Onset of action: Schizophrenia: Oral: Initial effects may be observed within 1 to 2 weeks of treatment with continued improvements through 4 to 6 weeks (Agid 2003; Levine 2010). The slow titration of iloperidone delays time to therapeutic dose.
Absorption: Well absorbed.
Distribution: Vd: 1,340 to 2,800 L.
Protein binding: ~97% iloperidone; ~92% active metabolites (P88 and P95).
Metabolism: Hepatic via carbonyl reduction, hydroxylation (CYP2D6) and O-demethylation (CYP3A4); forms active metabolites (P88 and P95).
Bioavailability: Tablet (relative to oral solution): 96%.
Half-life elimination:
Extensive metabolizers: Iloperidone: 18 hours; P88: 26 hours; P95: 23 hours.

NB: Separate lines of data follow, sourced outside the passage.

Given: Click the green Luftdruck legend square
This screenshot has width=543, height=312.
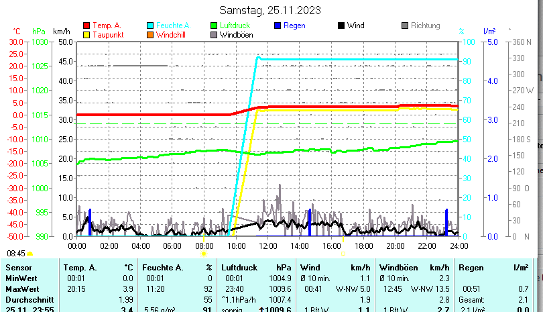Looking at the screenshot, I should [214, 25].
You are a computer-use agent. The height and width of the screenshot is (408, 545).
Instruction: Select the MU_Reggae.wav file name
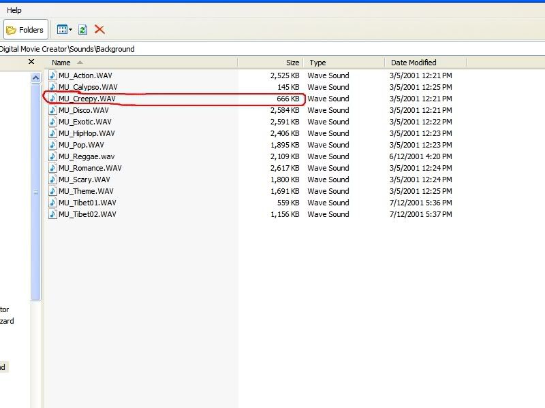(x=87, y=156)
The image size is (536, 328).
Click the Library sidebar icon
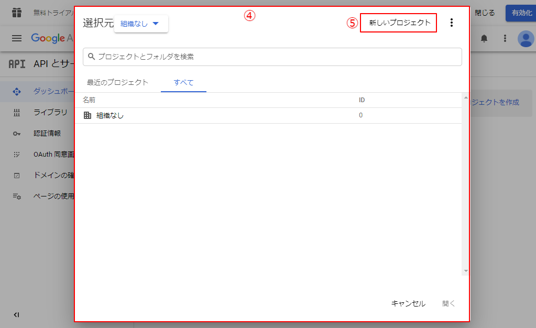coord(17,112)
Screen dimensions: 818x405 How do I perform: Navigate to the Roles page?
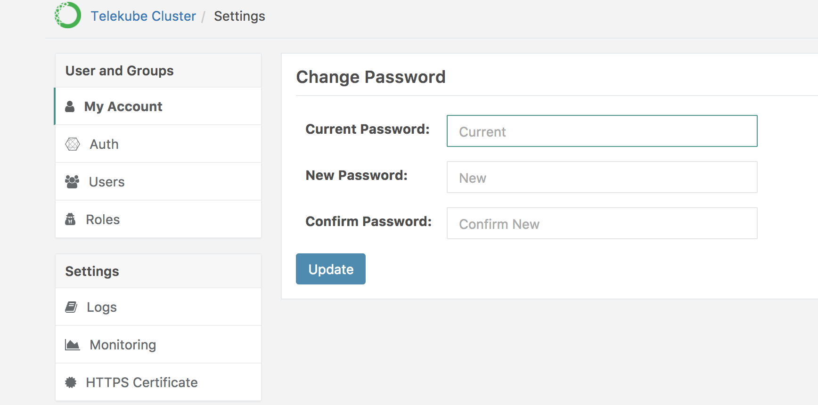(x=103, y=219)
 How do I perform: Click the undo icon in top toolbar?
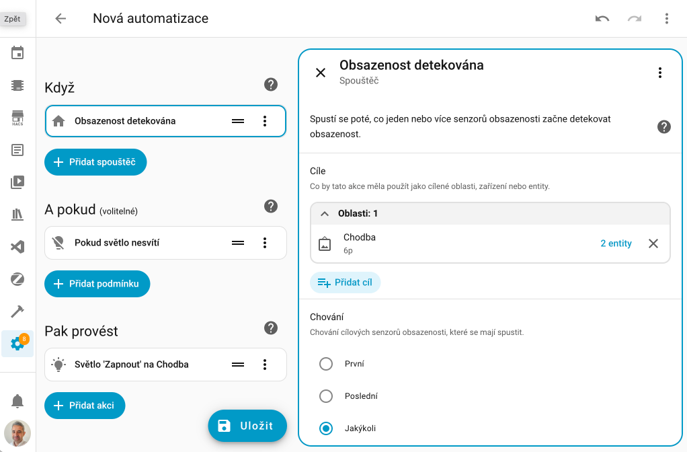click(x=602, y=19)
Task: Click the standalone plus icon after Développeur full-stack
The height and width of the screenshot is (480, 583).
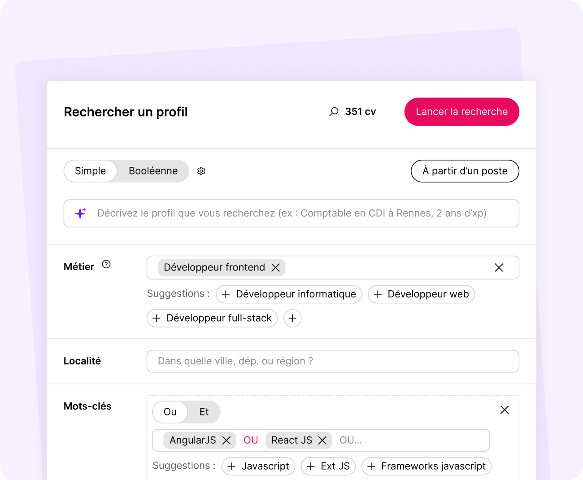Action: tap(292, 318)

Poor metabolizers: Iloperidone: 33 hours; P88: 37 hours; P95: 31 hours.
Time to peak, plasma: 2 to 4 hours.
Excretion:
Active metabolites (P88 and P95): Urine (58% extensive metabolizers, 45% poor metabolizers); feces (20% extensive metabolizers, 22% poor metabolizers) (Sheehan 2010).
Iloperidone: <1% recovered unchanged in urine and feces (Sheehan 2010).